For the entries below, return every line from the top through the line with "Given: Click the sun icon beside 09:47" exactly as it stands, omitting pictures.

[STUDY MATERIAL — start]

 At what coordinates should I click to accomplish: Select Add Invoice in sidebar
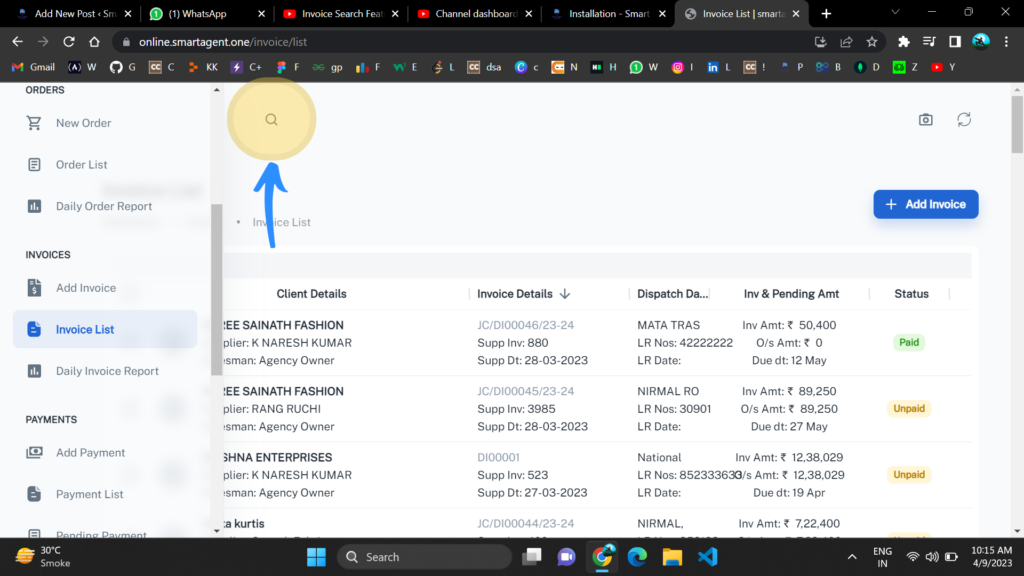click(86, 288)
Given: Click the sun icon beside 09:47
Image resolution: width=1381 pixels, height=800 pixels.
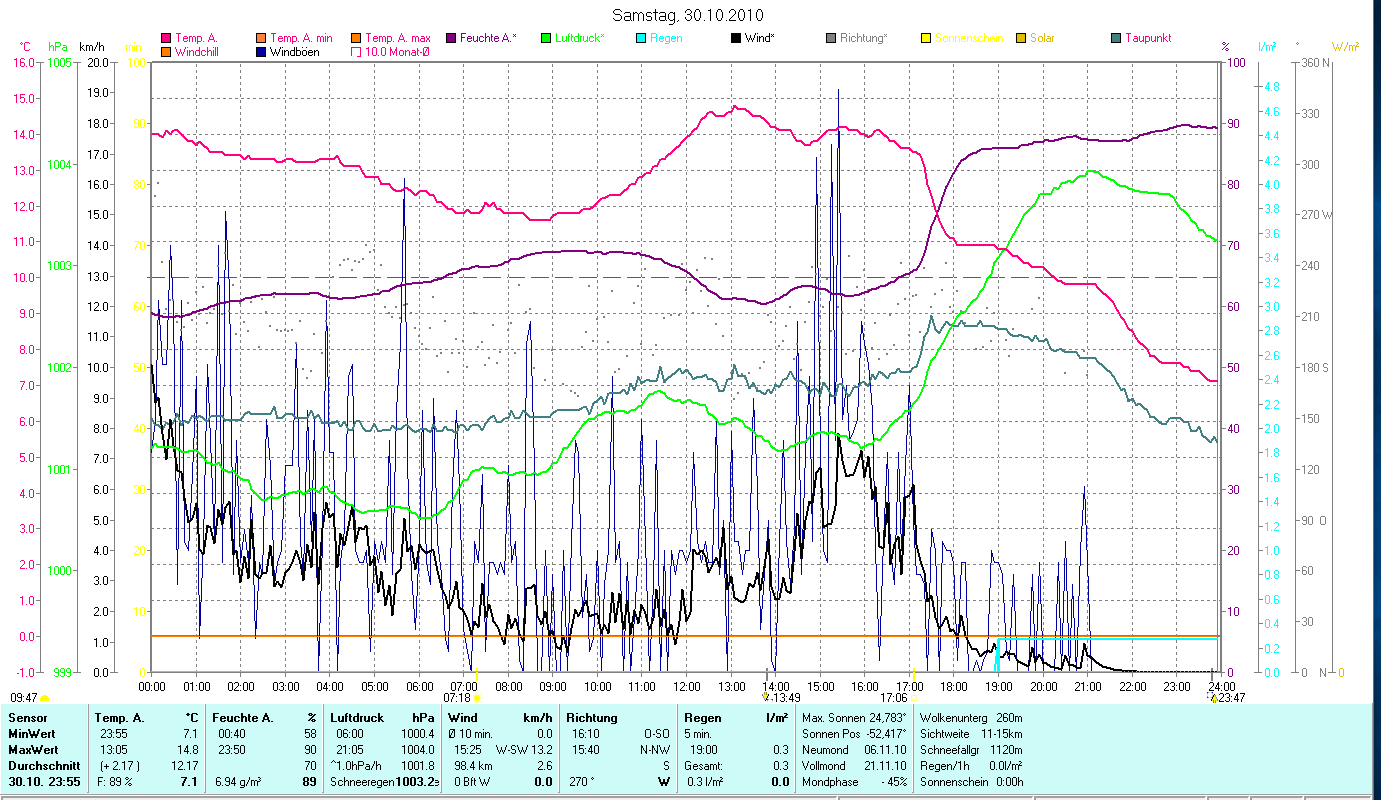Looking at the screenshot, I should 44,698.
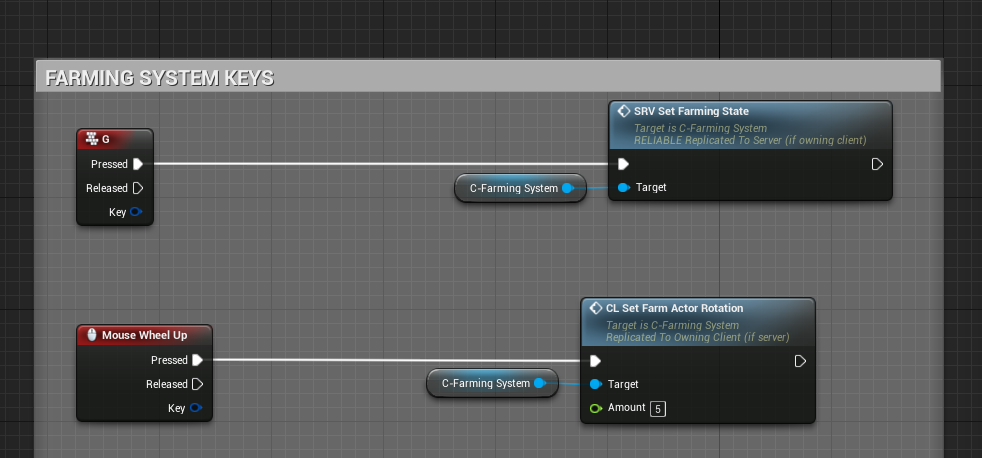Click the Amount value field showing 5
This screenshot has width=982, height=458.
coord(657,408)
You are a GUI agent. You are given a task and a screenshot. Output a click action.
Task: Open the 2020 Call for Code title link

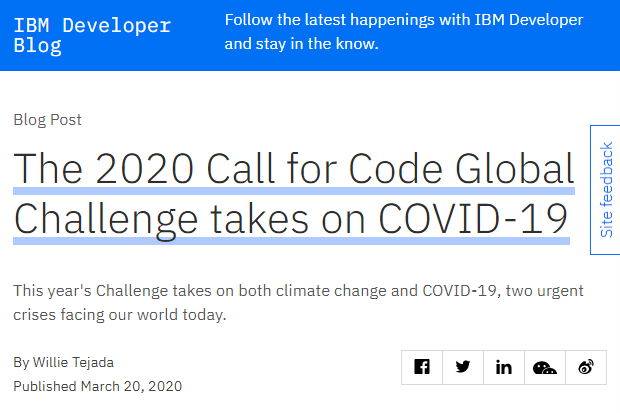coord(294,168)
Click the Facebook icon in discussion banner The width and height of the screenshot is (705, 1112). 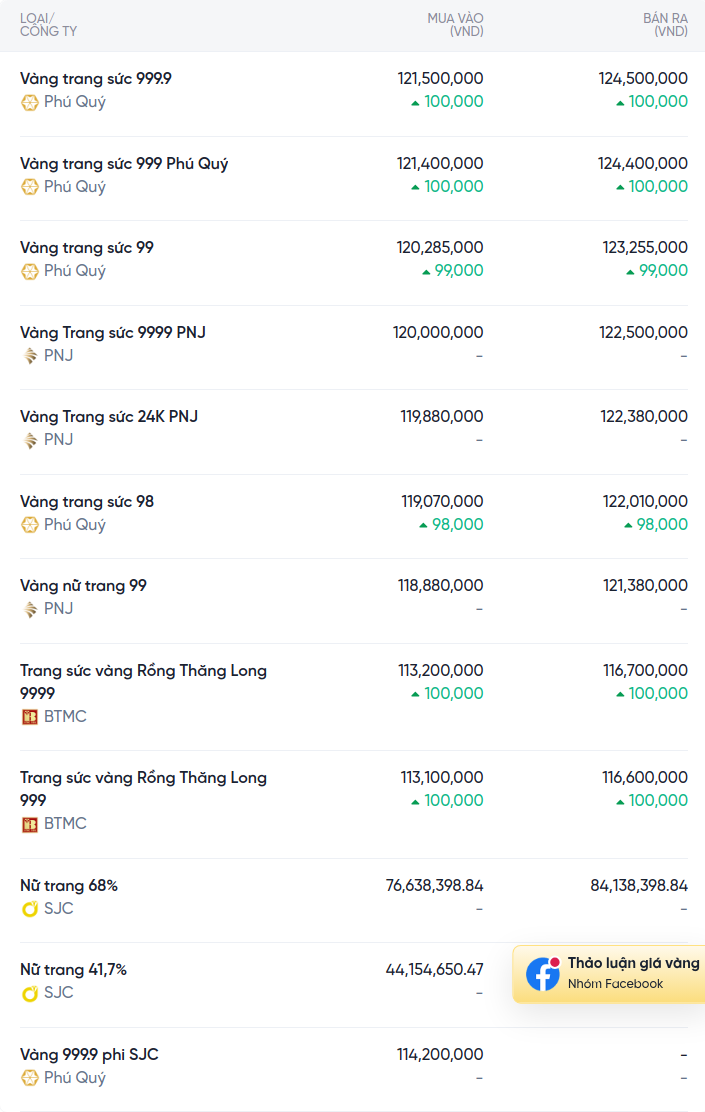point(543,974)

[STUDY MATERIAL — finish]

*WRITTEN SOLUTION*
 At what coordinates should I click to accomplish: Select Add Invoice in sidebar
click(86, 288)
Given: Click the sun icon beside 09:47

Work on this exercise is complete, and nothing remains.